In [None]:
from IPython.core.display import Image, SVG

In [None]:
import numpy as np
import matplotlib.pyplot as plt
%matplotlib inline
plt.rcParams["figure.figsize"] = (10,8)

# Neural networks 

As we have learned in the previous notebook  a key ingredient of the supervised learning is finding a mapping that minimizes loss over a given data set. As we cannot generally find a minimum in a set of all functions (and actually we do not want to) we are looking for the minimum in a familly of functions defined by some set of parameters. 

The loss function the becomes the function of those parameters only. 

The neural networks make up such a familly of functions. Those functions are made up by composing together many elementary simple functions. Those  elementary functions are usually called neurons. 

$$f(\mathbf{x})=f(\mathbf{x}|\mathbf{w})$$

# Neuron

A single neuron can have many inputs and only one output.  

In [None]:
from IPython.core.display import SVG

In [None]:
SVG(filename='../figures/perceptron.svg')

There is a number $w_i$, called *weight*, associated with each input. Each input value $x_i$ is multiplied by the weight and the results are added together and Then another  $b$ called 
*bias* is added to the sum:

$$o = \sum_k w_k x_k +b$$

 and the result is used as an argument of an *activation function*.  

$$y = a(o) = a\left(\sum_k w_k x_k + b\right)$$

Together weights, bias and activation function define the behaviour of the neuron. The activation function is chosen once and remains constant. The weights and bias are the parameters that  have to be optimized during learning.

::::

• [REQUIREMENTS]:
• 1. Copy word for word the stretch of the neural networks notebook from "The loss function" through "only one output.".
• 2. According to the neural networks notebook, which parameters of a neuron have to be optimized during learning?
• 3. Extend the neural networks notebook, starting after its last sentence.
The material that comes next has no connection to the neural networks notebook.

• [INFORMATION PROVIDED]:

::::

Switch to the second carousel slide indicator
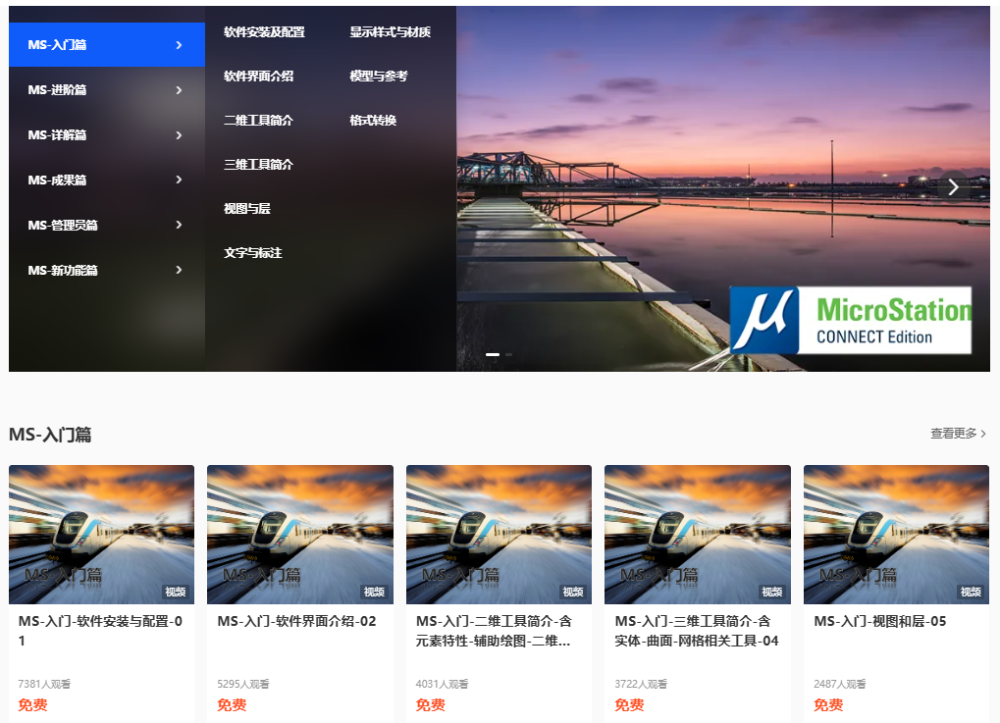Image resolution: width=1000 pixels, height=723 pixels. (508, 354)
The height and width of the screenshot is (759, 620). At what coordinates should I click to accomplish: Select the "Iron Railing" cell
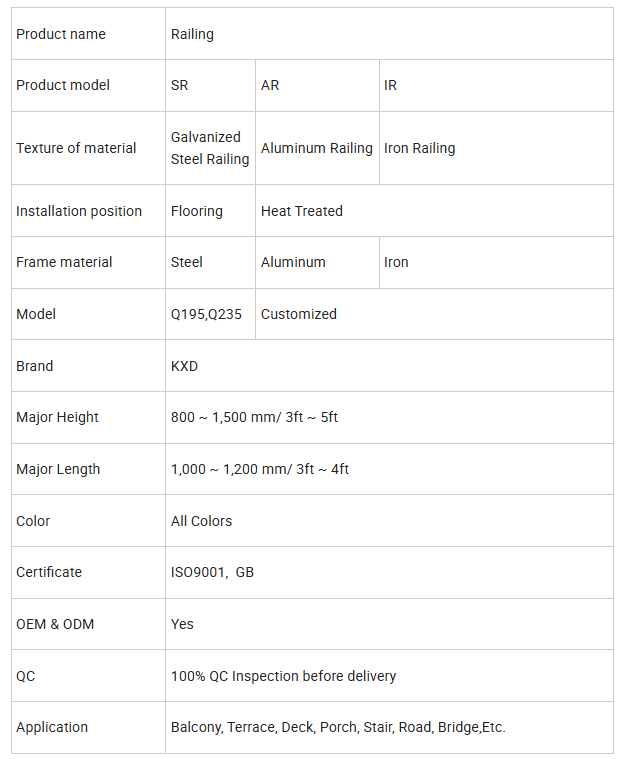(420, 148)
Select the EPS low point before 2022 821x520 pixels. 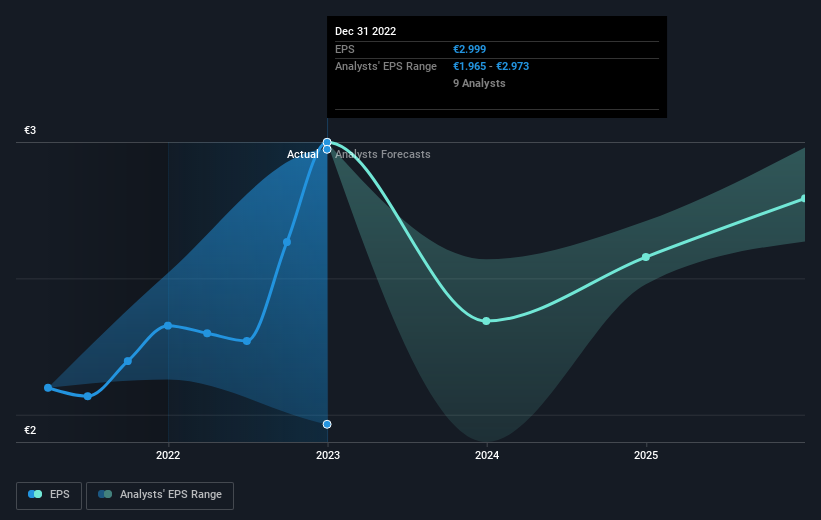pyautogui.click(x=88, y=396)
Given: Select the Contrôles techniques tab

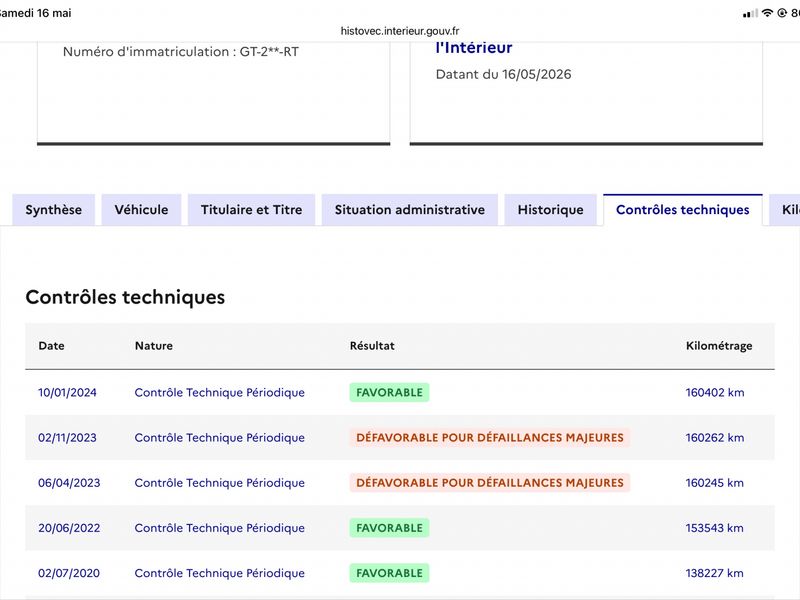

::::

• [THE RESPONSES]:
• 1.
The loss function the becomes the function of those parameters only. 

The neural networks make up such a familly of functions. Those functions are made up by composing together many elementary simple functions. Those  elementary functions are usually called neurons. 

$$f(\mathbf{x})=f(\mathbf{x}|\mathbf{w})$$

# Neuron

A single neuron can have many inputs and only one output.

• 2. The weights and bias.

• 3.
# Activation functions

The simplest activation function would be the identity, which can be also considered as no activation function

### Identity 

$$a(x)=x$$

However this means that all that the neuron, or a collection of neurons can calculate are just affine functions. This is a much to small family for any practical use. 

To be able to represent more complicated functions we need to add some *non-linearity*

### Step function

$$
\Theta(x) = \begin{cases}
0 & x\leq0 \\
1 & x>0
\end{cases}
$$

### Sigmoid

$$s(x) = \frac{1}{1+e^{-x}} = \frac{e^x}{1+e^x}$$

In [None]:
def s(x):
    return 1.0/(1.0+np.exp(-x))

In [None]:
xs = np.linspace(-10,10,100)
plt.plot(xs,s(xs),'-')
plt.grid()

### Softmax

$$y_i = \frac{e^{o_i}}{\sum_i e^{o_i}}$$ 

$$\sum_i y_i = 1$$

### Tanh

$$ \tanh(x) =\frac{e^{x}-e^{-x}}{e^x+e^{-x}}$$

In [None]:
plt.plot(xs,np.tanh(xs),'-');

$$\tanh(x) = 2 s(2 x) -1 $$

### Rectified Linear Unit ( ReLU)

$$
\newcommand{\relu}{\operatorname{relu}}
\relu(x) = \begin{cases}
0 & x<=0 \\
x & x>0
\end{cases}
$$

In [None]:
import torch
relu = torch.nn.ReLU()

In [None]:
plt.plot(xs,relu(torch.from_numpy(xs)).numpy(),'-')
plt.show()

### Hiden layer

In [None]:
SVG(filename='../figures/hidden_layer.svg')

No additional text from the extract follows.